#### Input for this task

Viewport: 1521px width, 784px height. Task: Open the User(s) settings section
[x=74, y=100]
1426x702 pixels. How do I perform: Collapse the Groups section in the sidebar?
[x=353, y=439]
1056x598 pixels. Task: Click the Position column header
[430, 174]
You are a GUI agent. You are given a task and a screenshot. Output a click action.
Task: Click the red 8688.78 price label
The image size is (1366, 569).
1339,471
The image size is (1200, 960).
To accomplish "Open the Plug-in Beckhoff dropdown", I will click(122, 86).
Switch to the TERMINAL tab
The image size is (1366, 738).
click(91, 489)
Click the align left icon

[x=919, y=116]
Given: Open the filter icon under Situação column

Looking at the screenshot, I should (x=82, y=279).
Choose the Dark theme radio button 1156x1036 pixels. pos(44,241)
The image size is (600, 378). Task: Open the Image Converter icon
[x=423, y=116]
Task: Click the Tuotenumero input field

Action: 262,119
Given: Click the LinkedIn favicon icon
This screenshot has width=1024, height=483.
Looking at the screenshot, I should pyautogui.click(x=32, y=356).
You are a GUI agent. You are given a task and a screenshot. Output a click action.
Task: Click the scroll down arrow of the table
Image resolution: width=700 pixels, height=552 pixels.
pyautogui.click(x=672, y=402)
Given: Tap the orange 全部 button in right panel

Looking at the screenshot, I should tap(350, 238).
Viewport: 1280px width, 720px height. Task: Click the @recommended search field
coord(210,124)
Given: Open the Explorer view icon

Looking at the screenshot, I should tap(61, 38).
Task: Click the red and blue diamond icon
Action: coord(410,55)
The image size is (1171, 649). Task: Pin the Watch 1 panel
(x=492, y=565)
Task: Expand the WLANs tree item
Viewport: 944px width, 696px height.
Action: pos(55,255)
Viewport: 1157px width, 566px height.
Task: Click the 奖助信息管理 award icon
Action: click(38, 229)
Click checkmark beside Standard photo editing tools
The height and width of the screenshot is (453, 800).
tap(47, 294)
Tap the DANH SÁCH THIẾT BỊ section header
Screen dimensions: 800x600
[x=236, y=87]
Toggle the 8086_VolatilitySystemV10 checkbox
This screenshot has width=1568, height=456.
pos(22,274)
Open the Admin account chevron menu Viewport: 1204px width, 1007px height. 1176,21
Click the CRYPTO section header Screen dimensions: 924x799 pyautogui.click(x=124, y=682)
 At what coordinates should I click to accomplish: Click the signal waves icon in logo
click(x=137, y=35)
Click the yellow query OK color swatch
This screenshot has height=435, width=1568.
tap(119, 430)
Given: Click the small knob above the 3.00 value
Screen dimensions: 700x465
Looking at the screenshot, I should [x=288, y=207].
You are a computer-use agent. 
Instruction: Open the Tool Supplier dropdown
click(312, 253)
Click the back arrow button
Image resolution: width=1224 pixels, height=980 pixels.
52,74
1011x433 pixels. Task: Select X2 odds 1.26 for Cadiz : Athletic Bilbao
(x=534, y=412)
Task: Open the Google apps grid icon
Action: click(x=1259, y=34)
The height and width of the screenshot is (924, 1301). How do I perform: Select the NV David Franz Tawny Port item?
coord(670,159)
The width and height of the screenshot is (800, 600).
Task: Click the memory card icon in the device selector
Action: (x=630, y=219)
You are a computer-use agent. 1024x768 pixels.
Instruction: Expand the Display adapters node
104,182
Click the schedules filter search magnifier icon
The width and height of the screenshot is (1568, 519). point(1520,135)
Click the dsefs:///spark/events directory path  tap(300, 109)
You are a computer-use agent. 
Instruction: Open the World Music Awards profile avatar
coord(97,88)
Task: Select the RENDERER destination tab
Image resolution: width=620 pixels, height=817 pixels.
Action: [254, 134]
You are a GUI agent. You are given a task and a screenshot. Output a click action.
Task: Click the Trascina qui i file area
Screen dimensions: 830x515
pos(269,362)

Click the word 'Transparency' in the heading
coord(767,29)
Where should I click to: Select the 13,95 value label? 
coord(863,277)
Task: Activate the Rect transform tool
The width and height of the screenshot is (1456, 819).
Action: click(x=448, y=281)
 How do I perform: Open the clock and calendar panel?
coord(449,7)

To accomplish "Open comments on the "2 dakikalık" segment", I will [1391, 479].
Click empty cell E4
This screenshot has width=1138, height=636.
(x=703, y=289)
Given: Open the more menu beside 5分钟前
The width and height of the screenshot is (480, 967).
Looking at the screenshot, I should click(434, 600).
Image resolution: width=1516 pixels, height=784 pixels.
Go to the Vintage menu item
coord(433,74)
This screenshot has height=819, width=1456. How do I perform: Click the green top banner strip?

########

### How to complete this task
For this exercise, all the data must be repeated exactly.

### Task answer
Viewport: 1521px width, 784px height. Task: Open the User(s) settings section
[x=74, y=100]
1426x702 pixels. How do I perform: Collapse the Groups section in the sidebar?
[x=353, y=439]
1056x598 pixels. Task: Click the Position column header
[430, 174]
You are a GUI agent. You are given a task and a screenshot. Output a click action.
Task: Click the red 8688.78 price label
The image size is (1366, 569).
1339,471
The image size is (1200, 960).
To accomplish "Open the Plug-in Beckhoff dropdown", I will click(122, 86).
Switch to the TERMINAL tab
The image size is (1366, 738).
click(91, 489)
Click the align left icon

[x=919, y=116]
Given: Open the filter icon under Situação column

Looking at the screenshot, I should (x=82, y=279).
Choose the Dark theme radio button 1156x1036 pixels. pos(44,241)
The image size is (600, 378). Task: Open the Image Converter icon
[x=423, y=116]
Task: Click the Tuotenumero input field

Action: 262,119
Given: Click the LinkedIn favicon icon
This screenshot has width=1024, height=483.
Looking at the screenshot, I should pyautogui.click(x=32, y=356).
You are a GUI agent. You are given a task and a screenshot. Output a click action.
Task: Click the scroll down arrow of the table
Image resolution: width=700 pixels, height=552 pixels.
pyautogui.click(x=672, y=402)
Given: Tap the orange 全部 button in right panel

Looking at the screenshot, I should tap(350, 238).
Viewport: 1280px width, 720px height. Task: Click the @recommended search field
coord(210,124)
Given: Open the Explorer view icon

Looking at the screenshot, I should tap(61, 38).
Task: Click the red and blue diamond icon
Action: coord(410,55)
The image size is (1171, 649). Task: Pin the Watch 1 panel
(x=492, y=565)
Task: Expand the WLANs tree item
Viewport: 944px width, 696px height.
Action: pos(55,255)
Viewport: 1157px width, 566px height.
Task: Click the 奖助信息管理 award icon
Action: click(38, 229)
Click checkmark beside Standard photo editing tools
The height and width of the screenshot is (453, 800).
tap(47, 294)
Tap the DANH SÁCH THIẾT BỊ section header
Screen dimensions: 800x600
[x=236, y=87]
Toggle the 8086_VolatilitySystemV10 checkbox
This screenshot has width=1568, height=456.
pos(22,274)
Open the Admin account chevron menu Viewport: 1204px width, 1007px height. 1176,21
Click the CRYPTO section header Screen dimensions: 924x799 pyautogui.click(x=124, y=682)
 At what coordinates should I click to accomplish: Click the signal waves icon in logo
click(x=137, y=35)
Click the yellow query OK color swatch
This screenshot has height=435, width=1568.
tap(119, 430)
Given: Click the small knob above the 3.00 value
Screen dimensions: 700x465
Looking at the screenshot, I should [x=288, y=207].
You are a computer-use agent. 
Instruction: Open the Tool Supplier dropdown
click(312, 253)
Click the back arrow button
Image resolution: width=1224 pixels, height=980 pixels.
52,74
1011x433 pixels. Task: Select X2 odds 1.26 for Cadiz : Athletic Bilbao
(x=534, y=412)
Task: Open the Google apps grid icon
Action: click(x=1259, y=34)
The height and width of the screenshot is (924, 1301). How do I perform: Select the NV David Franz Tawny Port item?
coord(670,159)
The width and height of the screenshot is (800, 600).
Task: Click the memory card icon in the device selector
Action: (x=630, y=219)
You are a computer-use agent. 1024x768 pixels.
Instruction: Expand the Display adapters node
104,182
Click the schedules filter search magnifier icon
The width and height of the screenshot is (1568, 519). point(1520,135)
Click the dsefs:///spark/events directory path  tap(300, 109)
You are a computer-use agent. 
Instruction: Open the World Music Awards profile avatar
coord(97,88)
Task: Select the RENDERER destination tab
Image resolution: width=620 pixels, height=817 pixels.
Action: [254, 134]
You are a GUI agent. You are given a task and a screenshot. Output a click action.
Task: Click the Trascina qui i file area
Screen dimensions: 830x515
pos(269,362)

Click the word 'Transparency' in the heading
coord(767,29)
Where should I click to: Select the 13,95 value label? 
coord(863,277)
Task: Activate the Rect transform tool
The width and height of the screenshot is (1456, 819).
Action: click(x=448, y=281)
 How do I perform: Open the clock and calendar panel?
coord(449,7)

To accomplish "Open comments on the "2 dakikalık" segment", I will [1391, 479].
Click empty cell E4
This screenshot has width=1138, height=636.
(x=703, y=289)
Given: Open the more menu beside 5分钟前
The width and height of the screenshot is (480, 967).
Looking at the screenshot, I should click(434, 600).
Image resolution: width=1516 pixels, height=784 pixels.
Go to the Vintage menu item
coord(433,74)
This screenshot has height=819, width=1456. How do I perform: Click the green top banner strip?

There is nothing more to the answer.